Так и получилось: все штаты одобрили ее, шесть – безоговорочно, а семь – с рекомендациями о внесении некоторых поправок. Были приняты поправки, касающиеся печати, религии, суда присяжных и ряда других вопросов большой важности. Но вопрос о Habeas corpus был оставлен на усмотрение Конгресса, а поправка, направленная против переизбрания президента, не вносилась. Мои опасения на этот счет основывались на понимании важности этой должности, тех ожесточенных разногласий, которые могли бы возникнуть среди нас, если бы она стала пожизненной, и на опасности вмешательства с помощью денег или оружия со стороны иностранных государств, для которых выбор американского президента мог бы представлять интерес.
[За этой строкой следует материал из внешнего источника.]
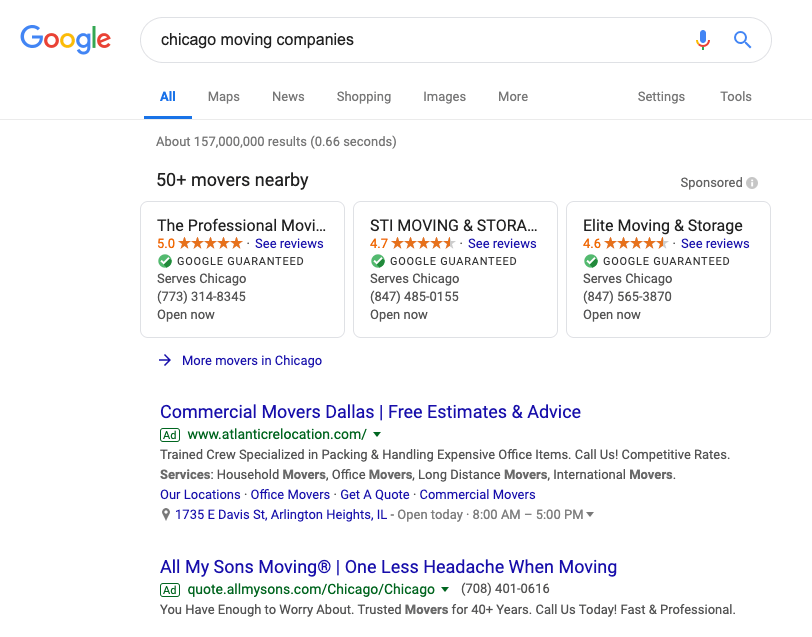Switch to the Images tab
The image size is (812, 637).
[444, 96]
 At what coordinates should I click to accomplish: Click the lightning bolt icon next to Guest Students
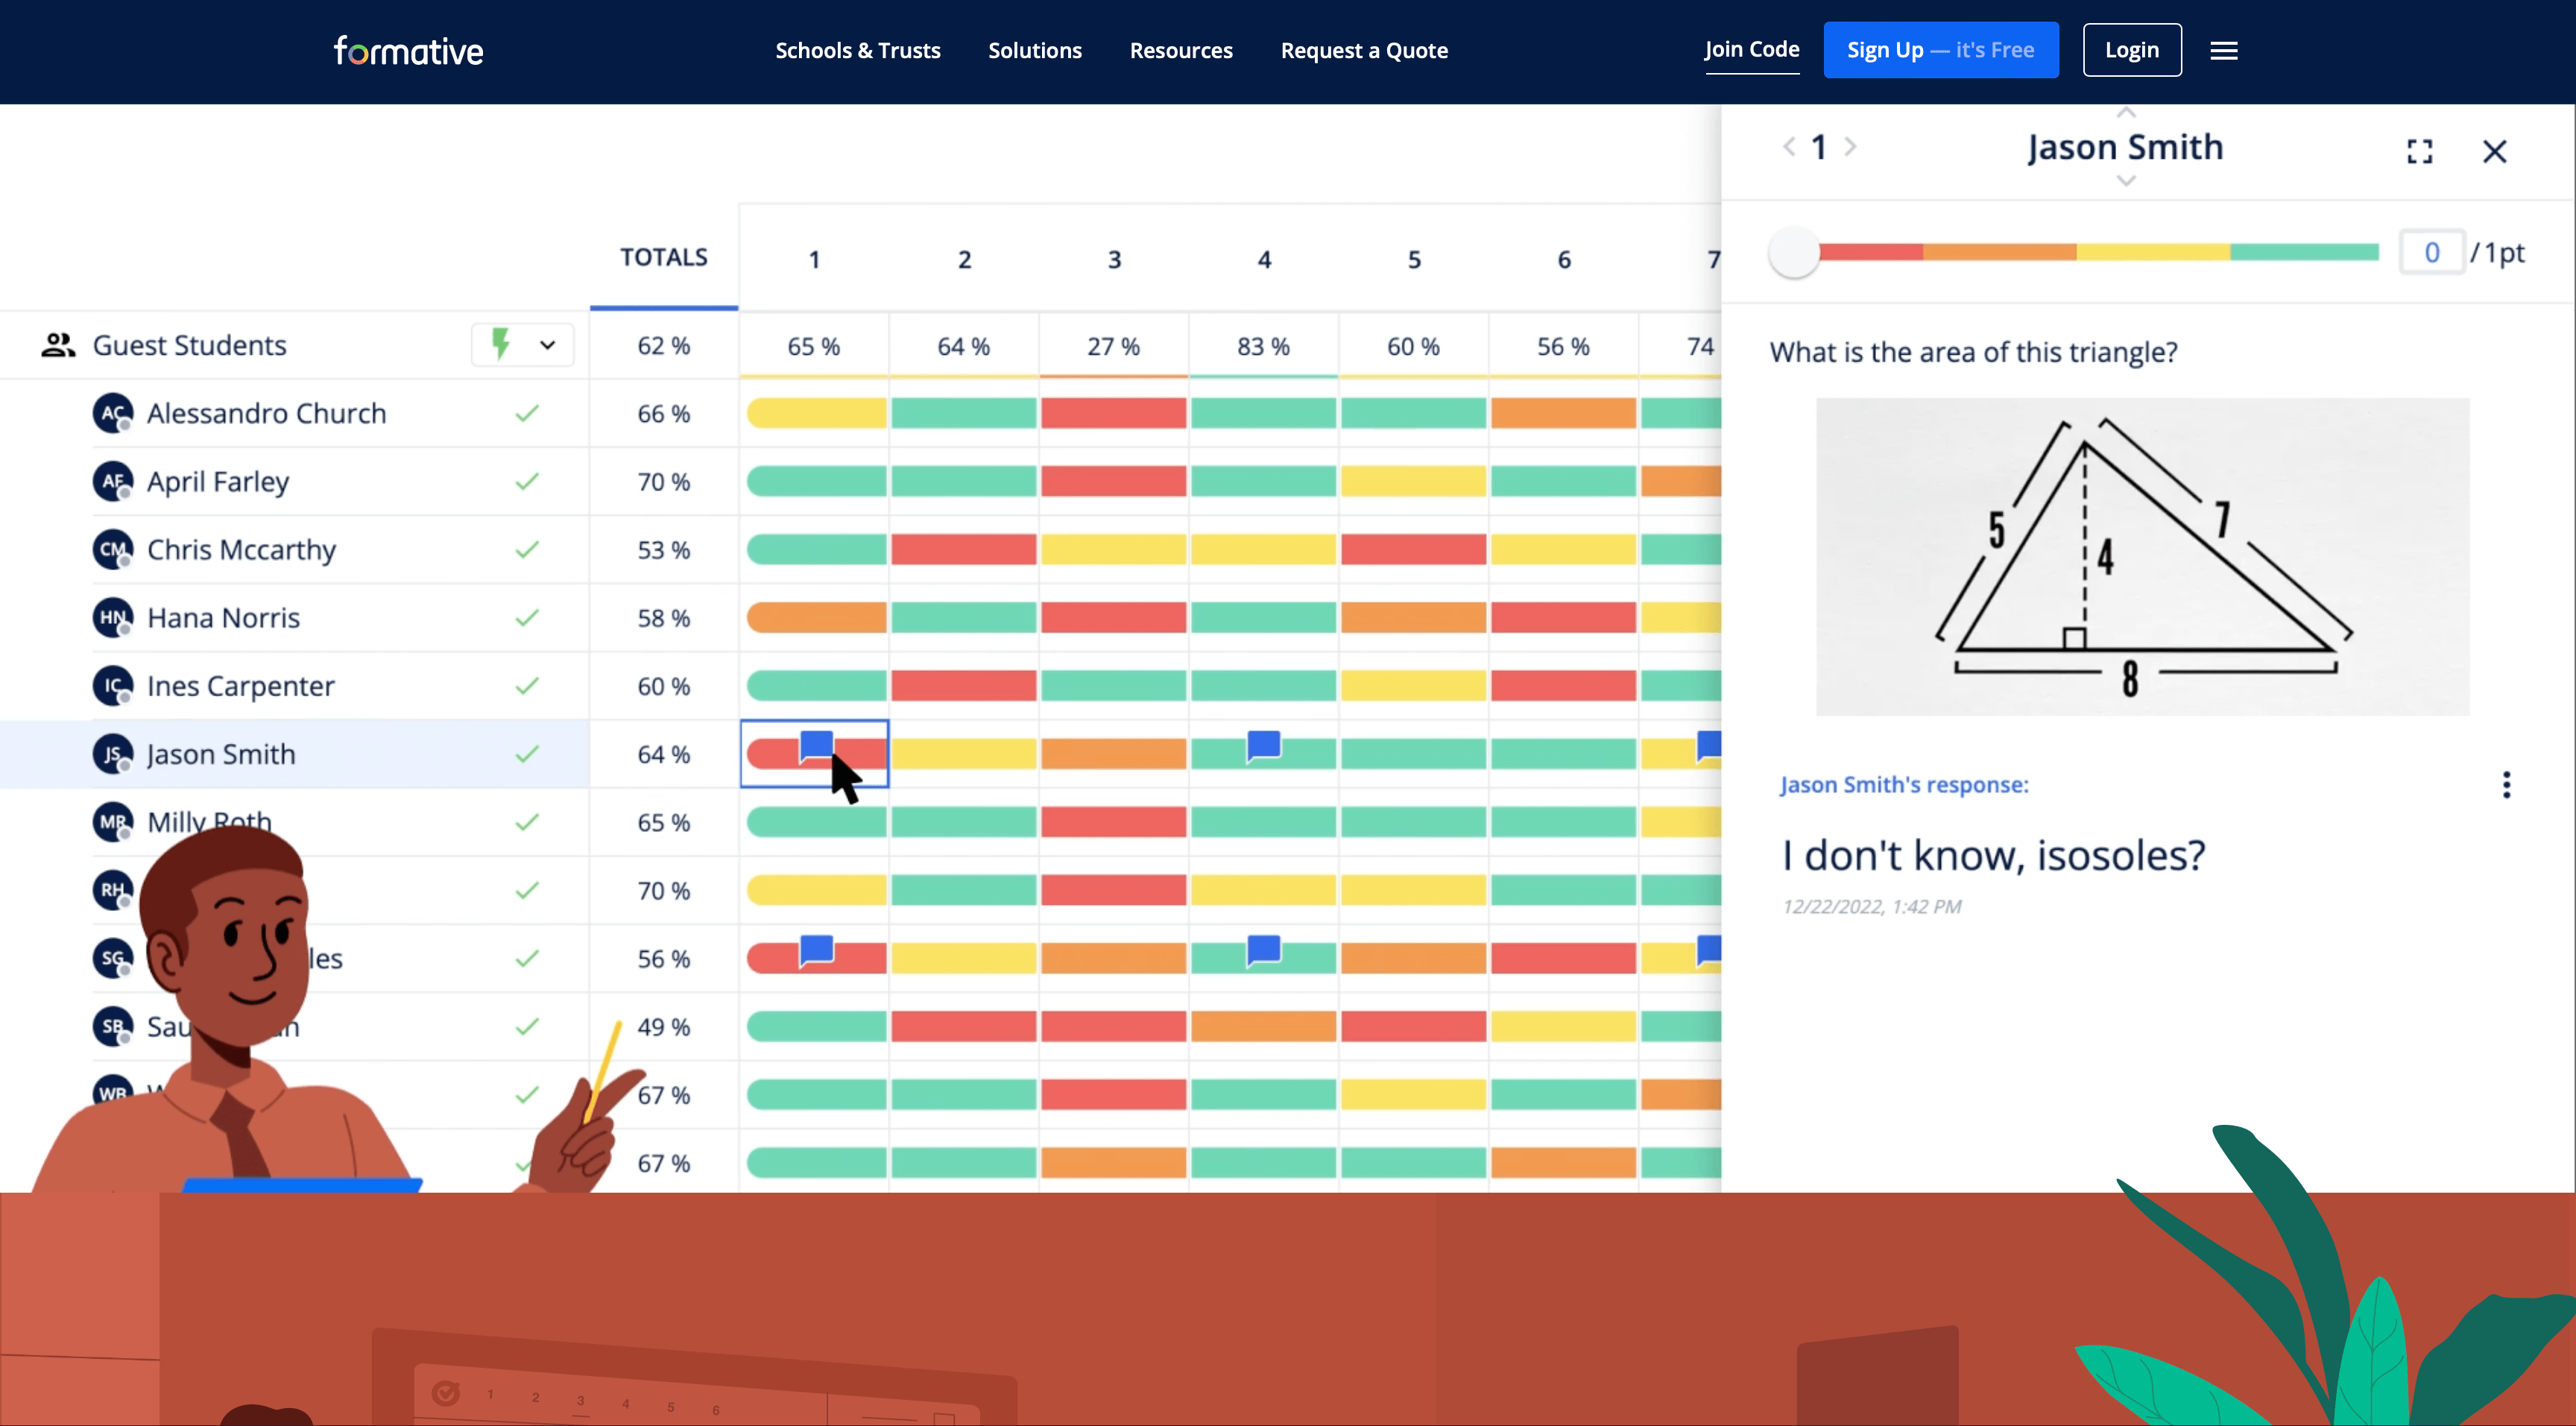click(500, 344)
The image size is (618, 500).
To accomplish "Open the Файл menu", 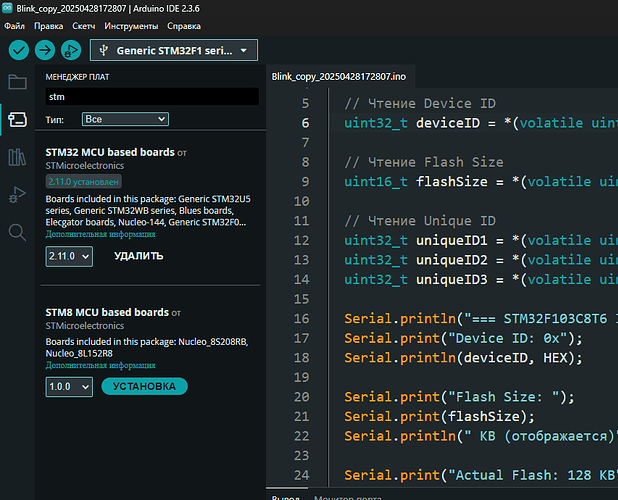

В истории есть масса таких примеров: например, римские императоры, римские папы, если они были более или менее значительными фигурами, германские императоры, польские короли и берберские беи. В феодальной истории и в недавних примерах, в частности в случае со штатгальтером Голландии, я также видел, как легко пожизненные должности превращались в наследственные. Поэтому я хотел, чтобы президент избирался на семь лет и не мог быть переизбран снова. Я считал, что этого срока достаточно для того, чтобы он смог, с согласия легислатуры, осуществить и укрепить любую систему усовершенствований, которую он мог бы предложить для всеобщего блага. Но лучшей я считаю принятую ныне практику, допускающую восьмилетний срок пребывания президента на посту и предусматривающую возможность сокращения этого срока наполовину, устанавливая тем самым своего рода испытательный период.